*** Information supplied ***

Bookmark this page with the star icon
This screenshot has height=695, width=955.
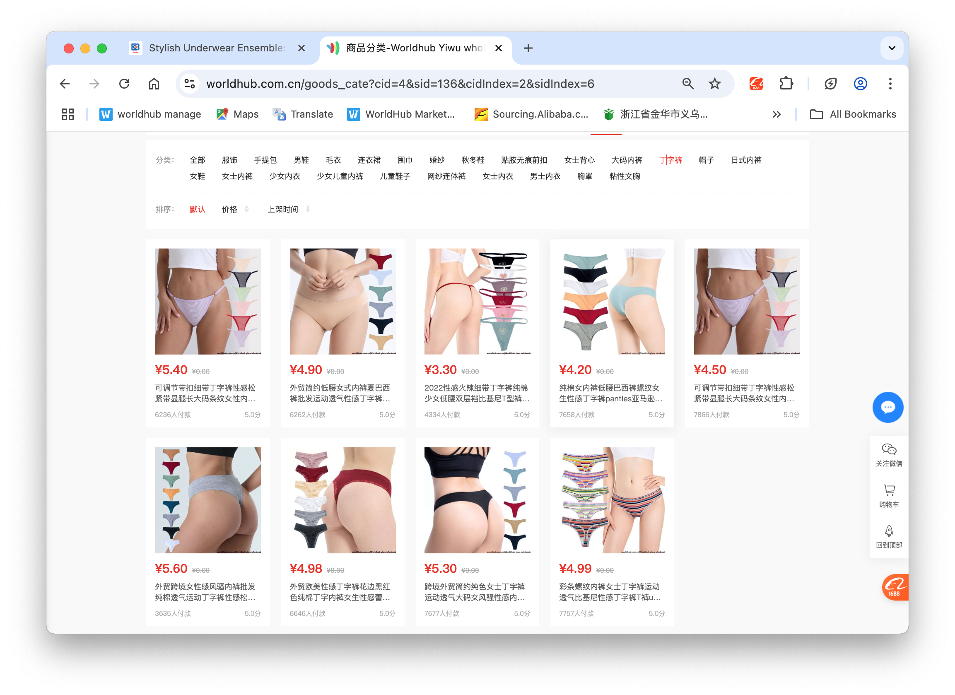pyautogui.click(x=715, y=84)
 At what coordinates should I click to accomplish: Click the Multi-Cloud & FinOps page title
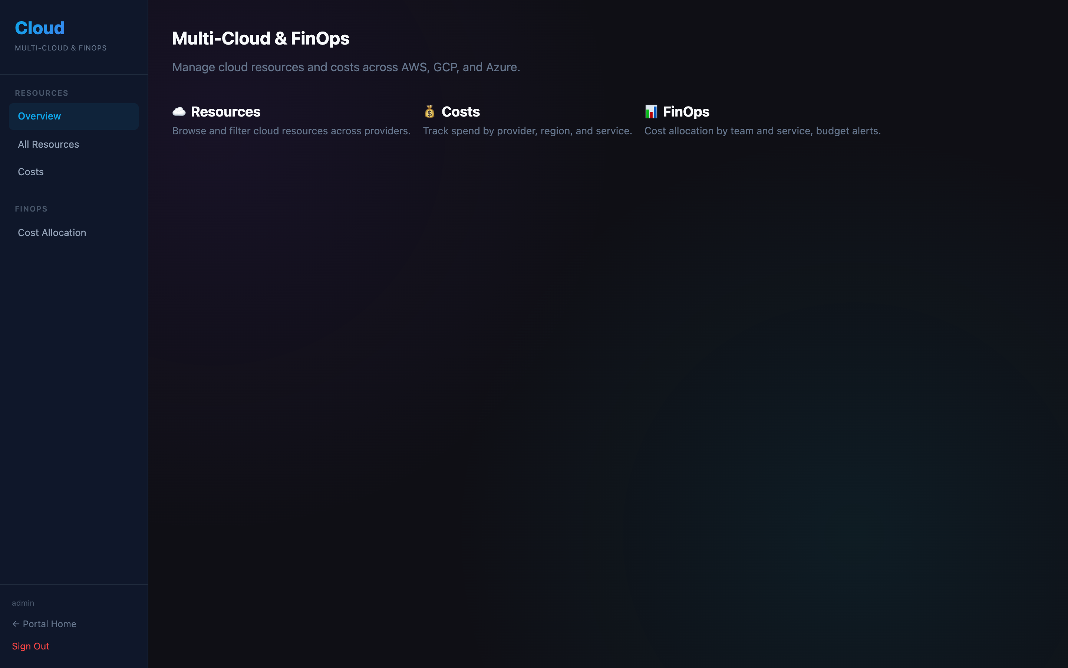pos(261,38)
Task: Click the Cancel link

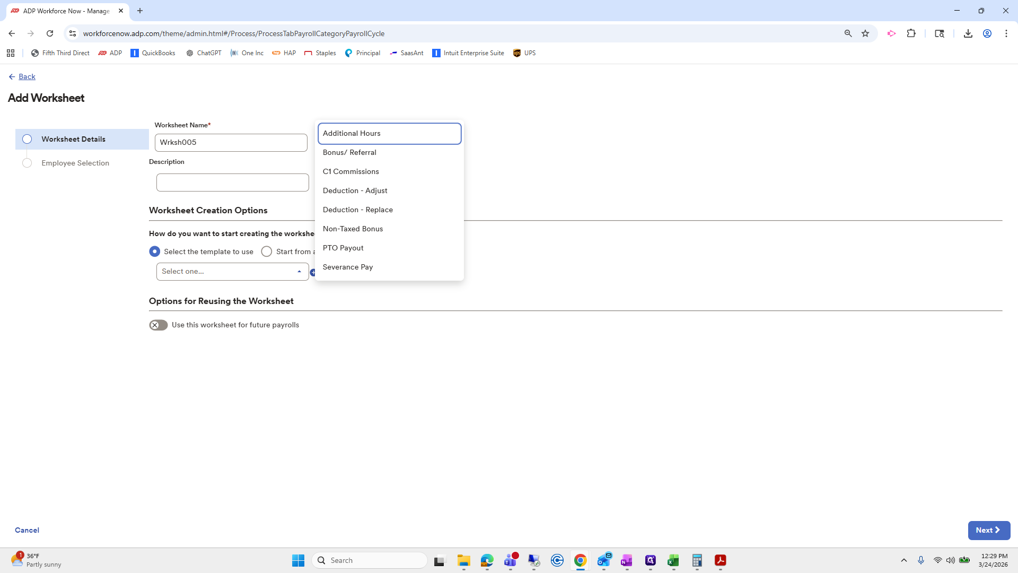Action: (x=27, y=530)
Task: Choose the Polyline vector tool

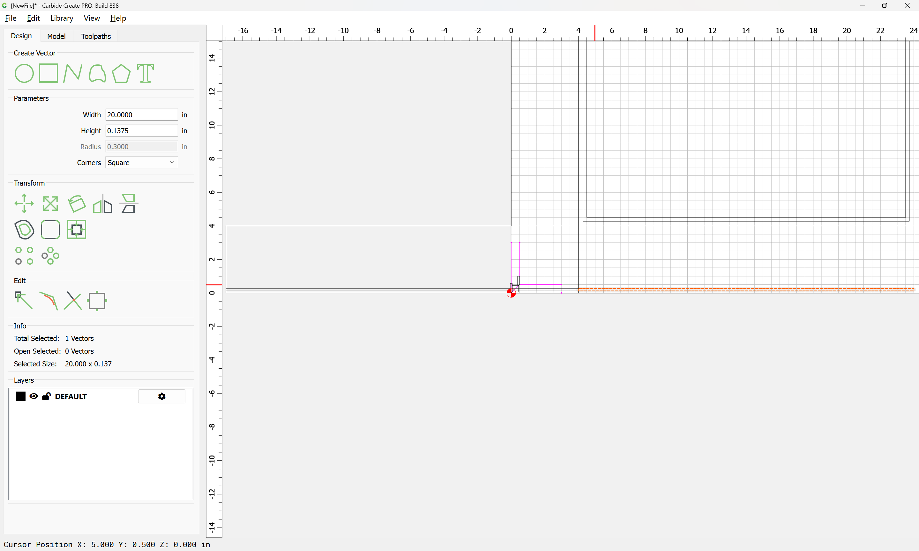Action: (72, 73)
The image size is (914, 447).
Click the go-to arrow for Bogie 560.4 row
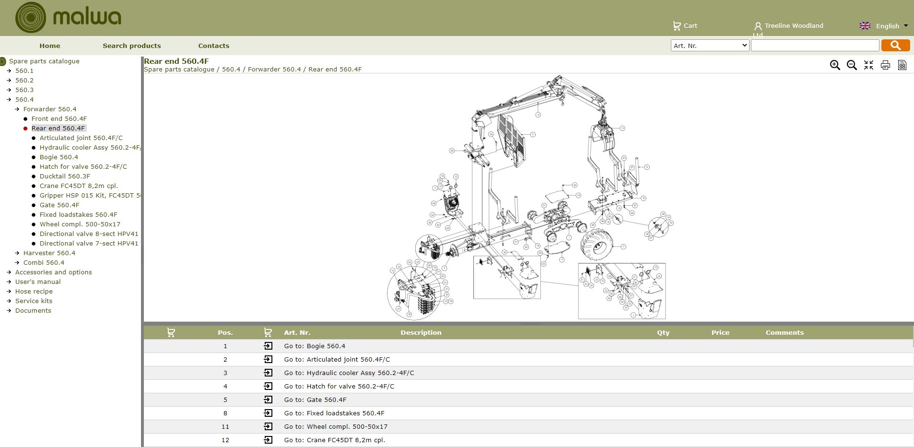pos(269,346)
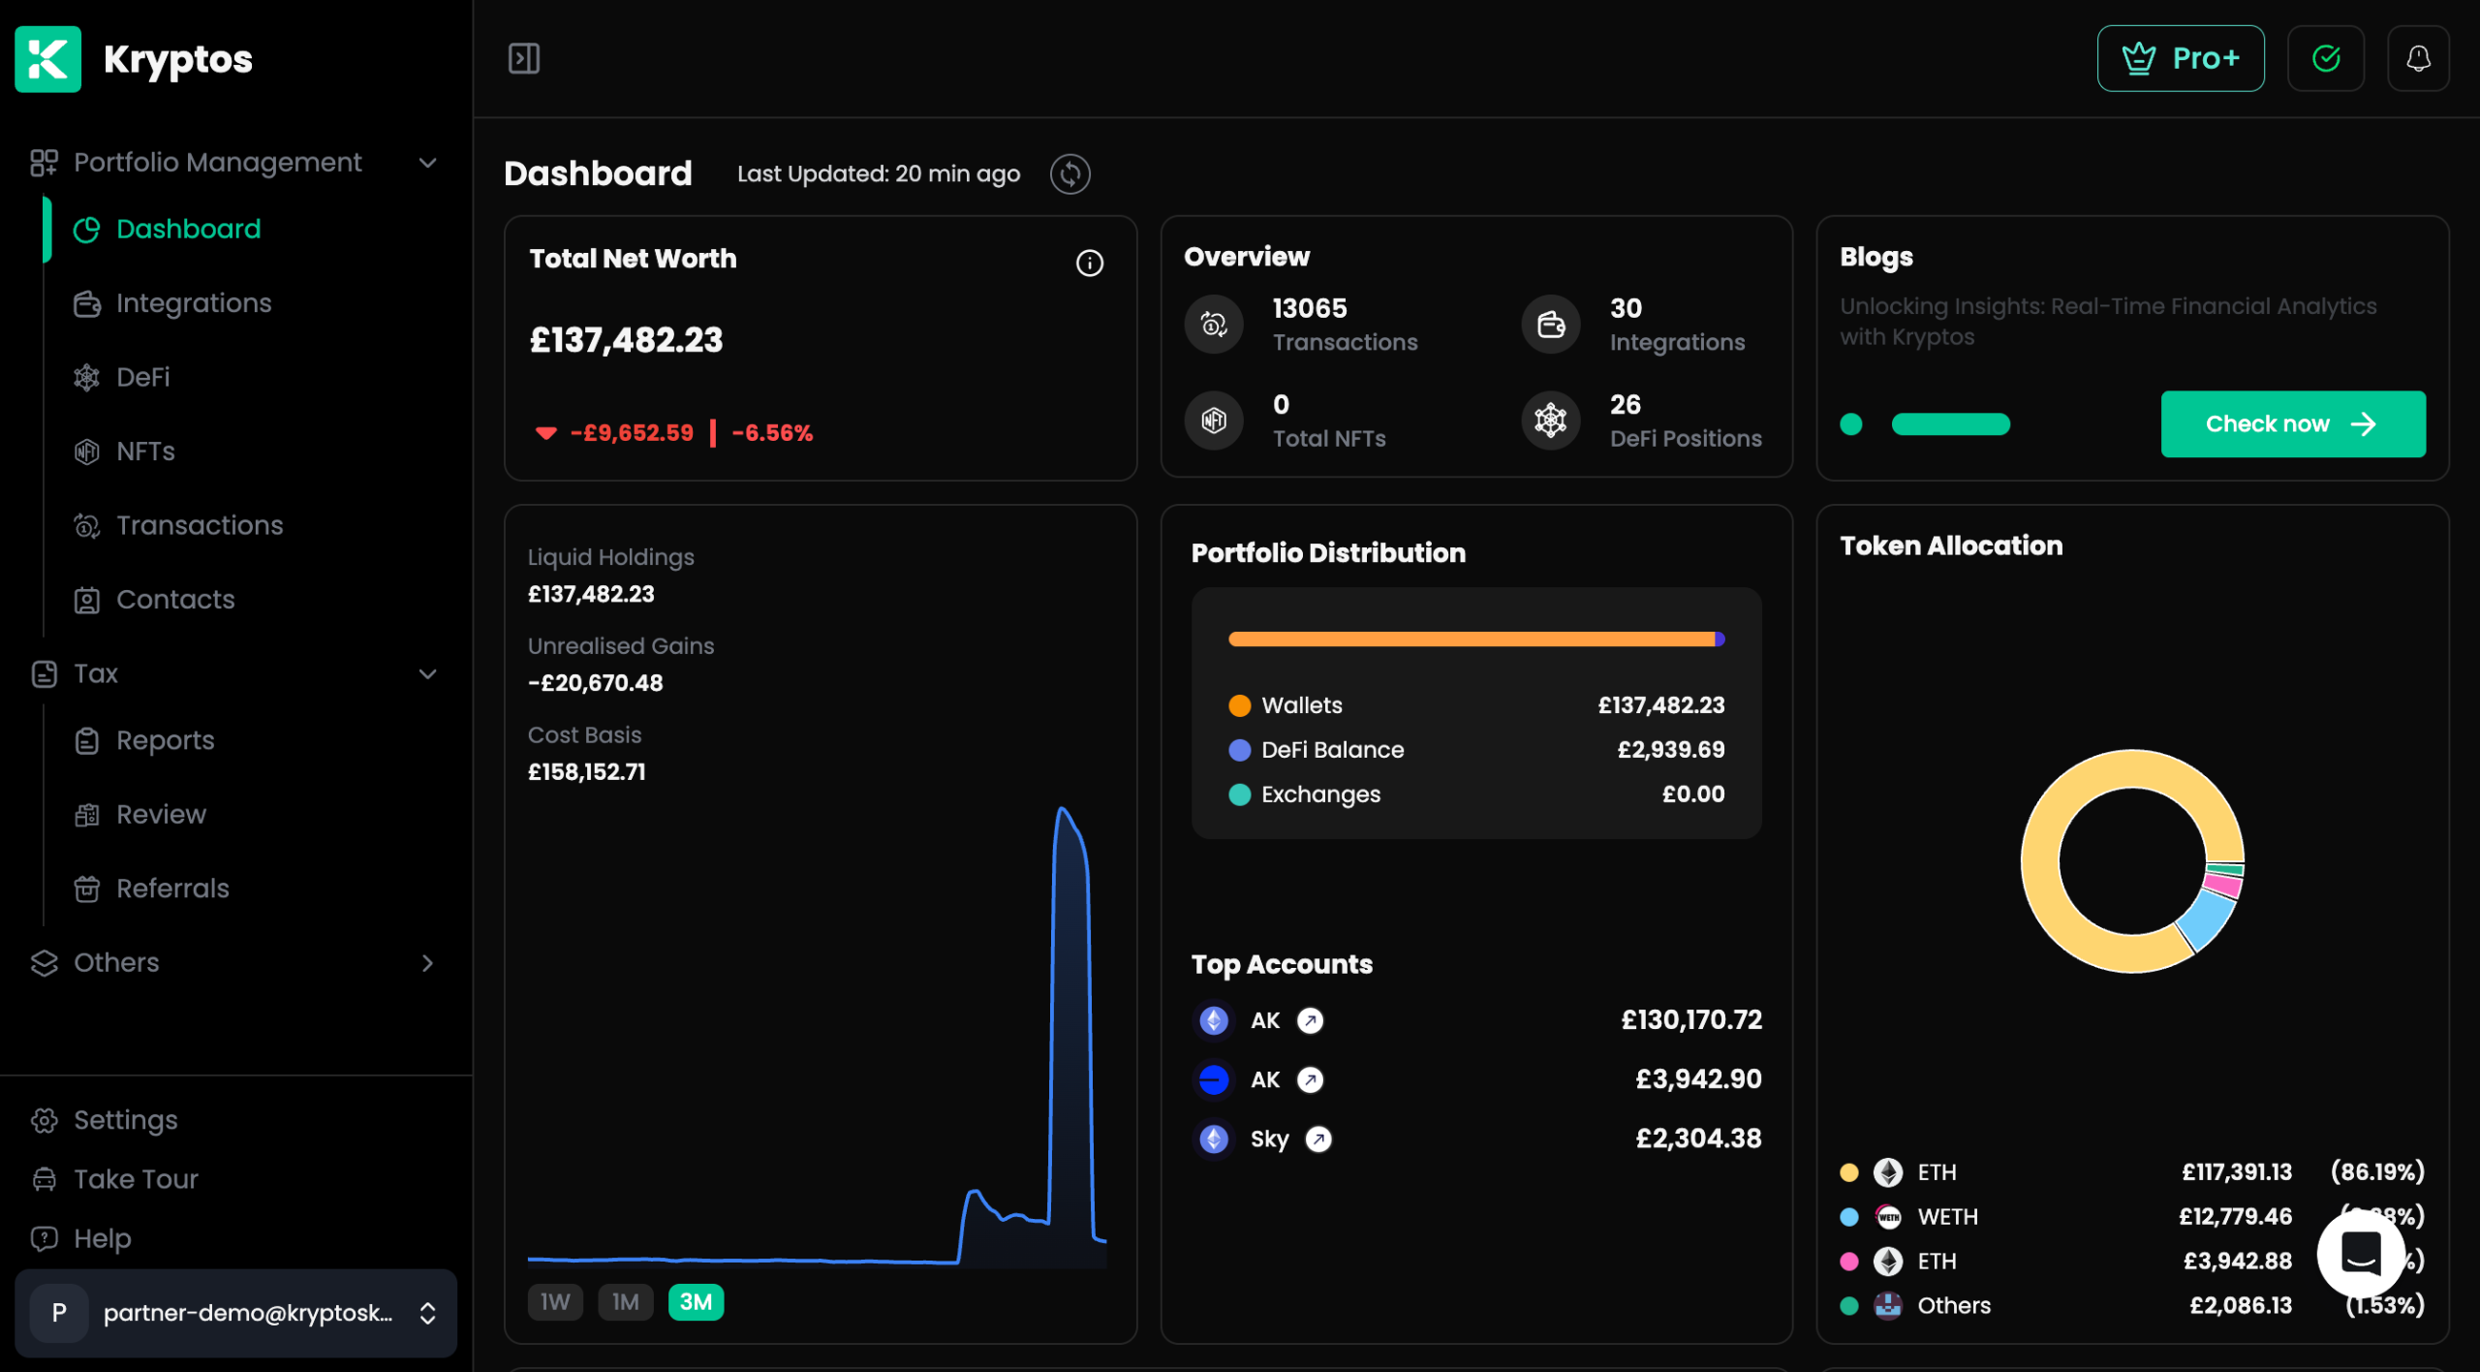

*** End of Information supplied ***

Problem to work on ▸
From the first line to the last, set down the records exactly, leaving out images.

Answer space ▸
Bookmark this page with the star icon
This screenshot has height=695, width=955.
pyautogui.click(x=715, y=84)
 At what coordinates should I click to accomplish: Click the Multi-Cloud & FinOps page title
pos(261,38)
Task: Click the Cancel link

Action: (x=27, y=530)
Task: Choose the Polyline vector tool

Action: (72, 73)
The image size is (914, 447).
Click the go-to arrow for Bogie 560.4 row
pos(269,346)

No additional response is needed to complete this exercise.